Each stage config contains a run: true/false flag that controls whether the stage executes. Stage-specific parameters (thresholds, tool paths, filter flags) are defined in the respective config file.

The load_config() function in logger.py reads any YAML file and returns a dictionary:


from hedgehog.configs.logger import load_config
 
config = load_config("src/hedgehog/configs/config_synthesis.yml")
if config.get("run", False):
    # stage is enabled

At pipeline start, all config files are snapshotted into the output directory under configs/ for provenance.

TUI Backend

The TUI (Text User Interface) is a Node.js application (in tui/) that communicates with a Python backend over stdio using JSON-RPC 2.0.

Communication Protocol

The backend (src/hedgehog/tui_backend/server.py) defines a JsonRpcServer that reads JSON-RPC requests from stdin and writes responses to stdout:


class JsonRpcServer:
    def run(self):
        self._running = True
        sys.stderr.write("HEDGEHOG_TUI_READY\n")  # Signal ready
        sys.stderr.flush()
        for line in sys.stdin:
            if not self._running:
                break
            request = json.loads(line.strip())
            threading.Thread(target=self.handle_request, args=(request,), daemon=True).start()

The Node.js frontend spawns the Python backend as a child process and communicates via the process’s stdin/stdout streams. No network ports are used in production.

RPC Handlers

Methods are organized into handler modules:

Handler	Methods	Purpose
`ConfigHandler`	`load_config`, `save_config`, `validate_config`	Read/write YAML configs
`FilesHandler`	`list_files`, `list_directory`, `count_molecules`	File system browsing
`PipelineHandler`	`start_pipeline`, `get_progress`, `cancel_pipeline`	Pipeline execution
`ValidationHandler`	`validate_input_file`, `validate_receptor_pdb`, `validate_output_directory`, `validate_config_data`	Input & config validation
`HistoryHandler`	`get_job_history`, `add_job`, `update_job`, `delete_job`	Run history tracking

Configuration Validation

The ConfigValidator class in validators.py provides type-specific validation for each config section (main, descriptors, filters, synthesis, docking, docking_filters). Validation runs before saving configs through the TUI.

### Work to complete:
a – In the pipeline documentation, over what channel and with what protocol does the TUI communicate with its Python backend?
b – Transcribe the passage of the pipeline documentation that opens with the words containing "TUI Backend" and closes with "sys.stderr.flush()".

### Dataset section:
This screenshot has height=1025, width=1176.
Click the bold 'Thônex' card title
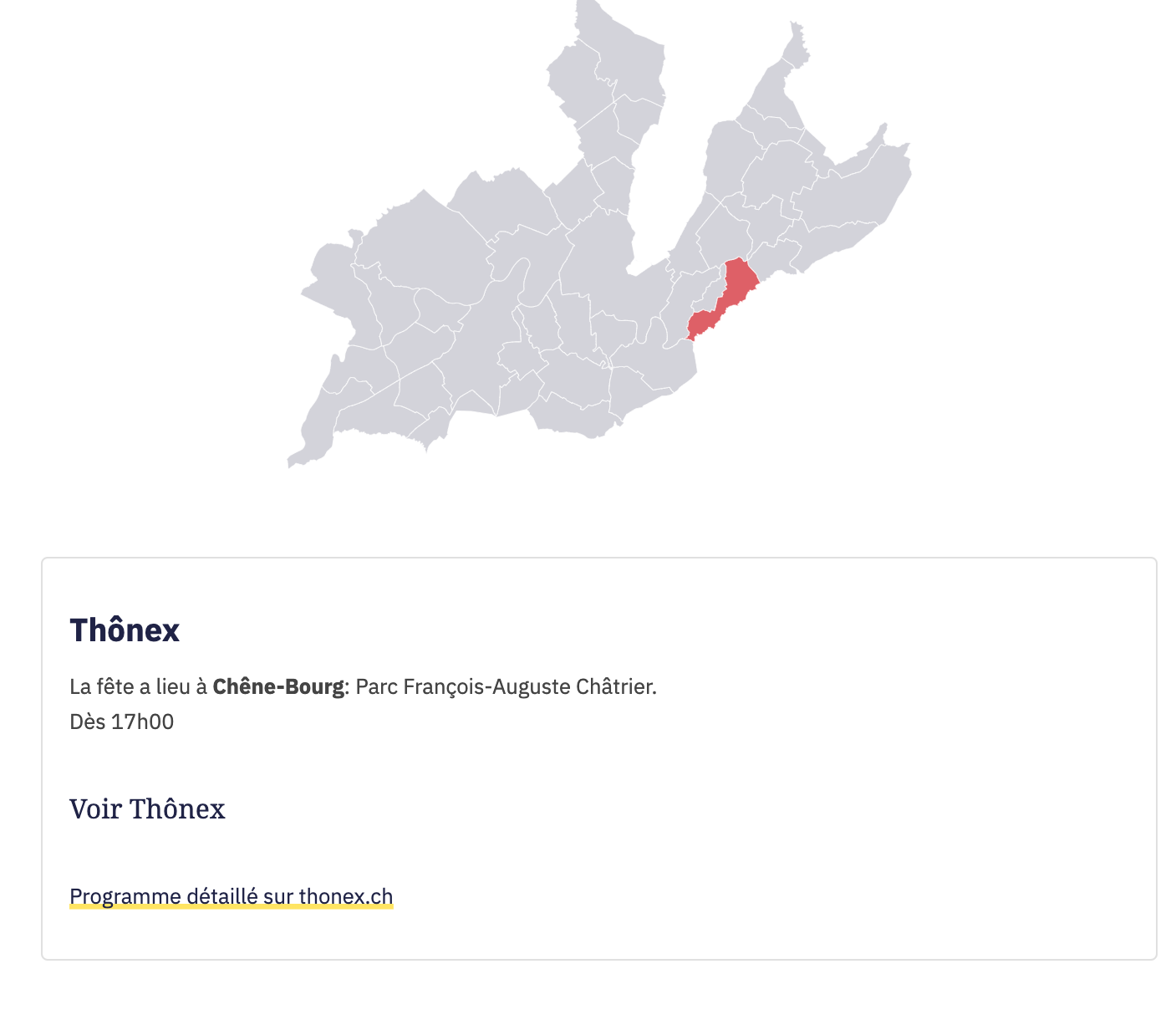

### Solutions to the problems:
a – It communicates over stdio using JSON-RPC 2.0.

b –
TUI Backend

The TUI (Text User Interface) is a Node.js application (in tui/) that communicates with a Python backend over stdio using JSON-RPC 2.0.

Communication Protocol

The backend (src/hedgehog/tui_backend/server.py) defines a JsonRpcServer that reads JSON-RPC requests from stdin and writes responses to stdout:


class JsonRpcServer:
    def run(self):
        self._running = True
        sys.stderr.write("HEDGEHOG_TUI_READY\n")  # Signal ready
        sys.stderr.flush()